RECORDS FOR THIS TASK: Begin

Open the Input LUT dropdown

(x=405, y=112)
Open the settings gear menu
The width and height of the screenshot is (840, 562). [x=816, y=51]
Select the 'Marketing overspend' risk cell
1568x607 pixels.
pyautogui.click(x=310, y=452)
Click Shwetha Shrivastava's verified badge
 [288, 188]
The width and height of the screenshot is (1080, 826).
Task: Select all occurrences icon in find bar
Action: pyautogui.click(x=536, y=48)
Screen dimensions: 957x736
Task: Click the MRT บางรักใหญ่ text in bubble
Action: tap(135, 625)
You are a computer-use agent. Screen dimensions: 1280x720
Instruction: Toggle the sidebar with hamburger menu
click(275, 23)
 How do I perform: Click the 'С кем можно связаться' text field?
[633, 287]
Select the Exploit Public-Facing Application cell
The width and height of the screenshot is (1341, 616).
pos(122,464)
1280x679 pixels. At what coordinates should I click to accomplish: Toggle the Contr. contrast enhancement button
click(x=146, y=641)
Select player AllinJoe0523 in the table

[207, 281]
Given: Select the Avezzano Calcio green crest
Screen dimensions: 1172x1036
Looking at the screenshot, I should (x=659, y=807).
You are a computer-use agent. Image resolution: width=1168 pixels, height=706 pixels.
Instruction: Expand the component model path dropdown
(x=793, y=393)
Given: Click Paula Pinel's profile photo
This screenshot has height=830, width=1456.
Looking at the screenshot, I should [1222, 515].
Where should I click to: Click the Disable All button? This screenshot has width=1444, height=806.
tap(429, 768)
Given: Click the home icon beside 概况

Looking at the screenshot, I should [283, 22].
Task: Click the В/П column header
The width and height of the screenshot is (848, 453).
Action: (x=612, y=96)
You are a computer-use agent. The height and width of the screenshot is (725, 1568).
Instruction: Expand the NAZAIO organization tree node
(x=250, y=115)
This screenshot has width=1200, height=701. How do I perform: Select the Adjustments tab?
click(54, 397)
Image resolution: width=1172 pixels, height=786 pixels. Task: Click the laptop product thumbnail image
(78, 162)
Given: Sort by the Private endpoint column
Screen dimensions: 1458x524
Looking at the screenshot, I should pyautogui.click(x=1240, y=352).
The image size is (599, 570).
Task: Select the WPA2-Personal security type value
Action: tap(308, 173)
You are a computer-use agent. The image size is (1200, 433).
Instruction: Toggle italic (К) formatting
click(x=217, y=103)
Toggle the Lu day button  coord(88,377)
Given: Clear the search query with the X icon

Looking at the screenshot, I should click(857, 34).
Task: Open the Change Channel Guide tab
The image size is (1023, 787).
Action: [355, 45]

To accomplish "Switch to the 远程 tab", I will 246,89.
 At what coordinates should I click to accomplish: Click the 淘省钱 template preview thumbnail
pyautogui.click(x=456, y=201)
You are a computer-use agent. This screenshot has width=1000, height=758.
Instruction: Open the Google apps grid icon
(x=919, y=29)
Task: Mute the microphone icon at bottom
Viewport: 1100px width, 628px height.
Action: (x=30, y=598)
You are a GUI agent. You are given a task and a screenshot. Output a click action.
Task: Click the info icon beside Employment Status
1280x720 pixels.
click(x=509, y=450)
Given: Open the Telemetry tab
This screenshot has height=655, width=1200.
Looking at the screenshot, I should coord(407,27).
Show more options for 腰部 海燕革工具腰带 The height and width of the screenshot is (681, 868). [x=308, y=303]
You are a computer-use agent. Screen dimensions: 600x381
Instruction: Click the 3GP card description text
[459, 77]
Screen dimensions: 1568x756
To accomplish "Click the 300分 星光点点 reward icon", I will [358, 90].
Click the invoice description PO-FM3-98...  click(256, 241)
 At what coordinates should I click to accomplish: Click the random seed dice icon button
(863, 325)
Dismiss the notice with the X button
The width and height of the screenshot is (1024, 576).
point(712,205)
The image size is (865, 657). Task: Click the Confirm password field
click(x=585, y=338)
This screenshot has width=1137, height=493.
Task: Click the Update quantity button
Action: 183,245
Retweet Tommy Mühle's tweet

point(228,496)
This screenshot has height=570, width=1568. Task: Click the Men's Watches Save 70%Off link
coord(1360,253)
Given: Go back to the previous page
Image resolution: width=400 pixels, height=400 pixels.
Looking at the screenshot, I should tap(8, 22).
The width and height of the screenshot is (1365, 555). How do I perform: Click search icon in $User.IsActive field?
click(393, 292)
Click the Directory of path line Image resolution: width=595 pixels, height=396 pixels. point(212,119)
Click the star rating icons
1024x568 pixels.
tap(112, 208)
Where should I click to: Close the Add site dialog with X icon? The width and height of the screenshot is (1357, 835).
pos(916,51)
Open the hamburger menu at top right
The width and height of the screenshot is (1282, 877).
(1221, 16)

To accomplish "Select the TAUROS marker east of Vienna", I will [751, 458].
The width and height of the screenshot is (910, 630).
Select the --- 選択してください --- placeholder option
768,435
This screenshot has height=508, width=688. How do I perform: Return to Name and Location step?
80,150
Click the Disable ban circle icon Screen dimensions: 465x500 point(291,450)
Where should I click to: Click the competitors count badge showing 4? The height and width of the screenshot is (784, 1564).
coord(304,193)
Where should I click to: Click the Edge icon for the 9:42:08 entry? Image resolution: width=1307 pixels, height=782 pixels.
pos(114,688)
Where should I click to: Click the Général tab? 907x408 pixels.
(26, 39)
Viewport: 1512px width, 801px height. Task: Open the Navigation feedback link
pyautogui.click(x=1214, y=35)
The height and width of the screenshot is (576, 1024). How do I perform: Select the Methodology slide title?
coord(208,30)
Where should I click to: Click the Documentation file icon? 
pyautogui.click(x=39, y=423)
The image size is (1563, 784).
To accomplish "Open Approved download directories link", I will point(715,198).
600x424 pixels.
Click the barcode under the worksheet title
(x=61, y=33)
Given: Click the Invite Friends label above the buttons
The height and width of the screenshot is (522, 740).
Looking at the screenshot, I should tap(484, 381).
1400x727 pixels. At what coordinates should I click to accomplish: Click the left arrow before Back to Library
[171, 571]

RECORDS FOR THIS TASK: End

Extract every line above that contains the word "agent".

You are a computer-use agent. Screen dimensions: 1280x720
You are a computer-use agent. Image resolution: width=1168 pixels, height=706 pixels.
You are a computer-use agent. The height and width of the screenshot is (725, 1568).
You are a computer-use agent. The image size is (1200, 433).
You are a computer-use agent. This screenshot has width=1000, height=758.
You are a GUI agent. You are given a task and a screenshot. Output a click action.
You are a computer-use agent. Screen dimensions: 600x381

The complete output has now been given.